McGuire, M. L. (2018). The problem of technological integration and geosocial cruising in Seoul. New Media & Society, 20(1), 369–383. https://doi.org/10.1177/1461444816675436
In this article, I challenge a focus in digital anthropology on the integration of media into everyday life. Korean queer men’s experience on geosocial applications suggests that integration is not a neutral methodology but is rather a locally negotiated concern, a management of the connection between spaces. I use the example of the sauna to illustrate that the urban structure of Seoul is frequently orientated around semi-public rooms or bang that are imagined as insulated from the rest of society. The rise of geosocial cruising applications, with their tendency to connect and unite arenas that should be kept apart, have resulted in anxiety over the exposure of men to an uncontrollable totality of social relations.
Geosocial mobile dating applications (or, "cruising" applications) are an increasingly popular pathway for men who have sex with men in Korea to find potential partners. The proliferation of such applications, however, is associated with a transformation of the ability for men seeking sex with men to compartmentalize those experiences and desires from the rest of their lives due to the public nature of the internet. Such applications are connective in nature, in contrast with the physical sites of saunas (the previous most common site where men would meet), which were geared toward anonymity.
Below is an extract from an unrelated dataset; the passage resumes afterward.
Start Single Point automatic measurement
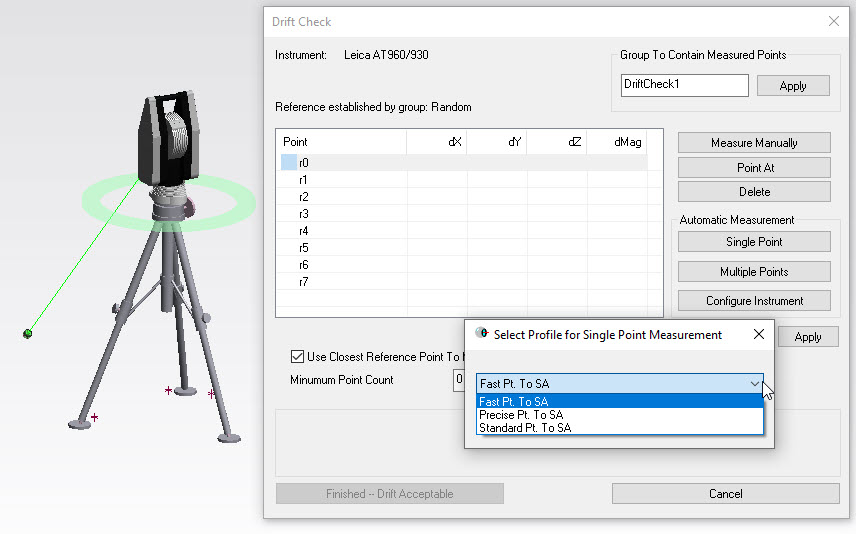This screenshot has height=534, width=856. click(754, 242)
Results of this study indicate that in a culture where men who wish to have sex with men often seek to maintain dual lives with that aspect of their sexuality compartmentalized, the proliferation of such applications present new opportunities but also new pressures and risks.
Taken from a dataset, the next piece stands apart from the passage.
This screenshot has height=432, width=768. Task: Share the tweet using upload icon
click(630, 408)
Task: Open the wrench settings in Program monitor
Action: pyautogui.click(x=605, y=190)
Description of method used in the article
Interviews (N = 75) with men who have sex with men in Seoul, Korea in 2013 and 2014. Interviews focus on the relationships between seeking out sexual encounters in physical sites (i.e., saunas) as opposed to digital sites via geosocial software applications (e.g., Grindr and Jack’d). Interviews focused on the affordances of physical sites (e.g., privacy, discretion, face-to-face meeting, and potential for compartmentalization) and digital sites which lack these capacities.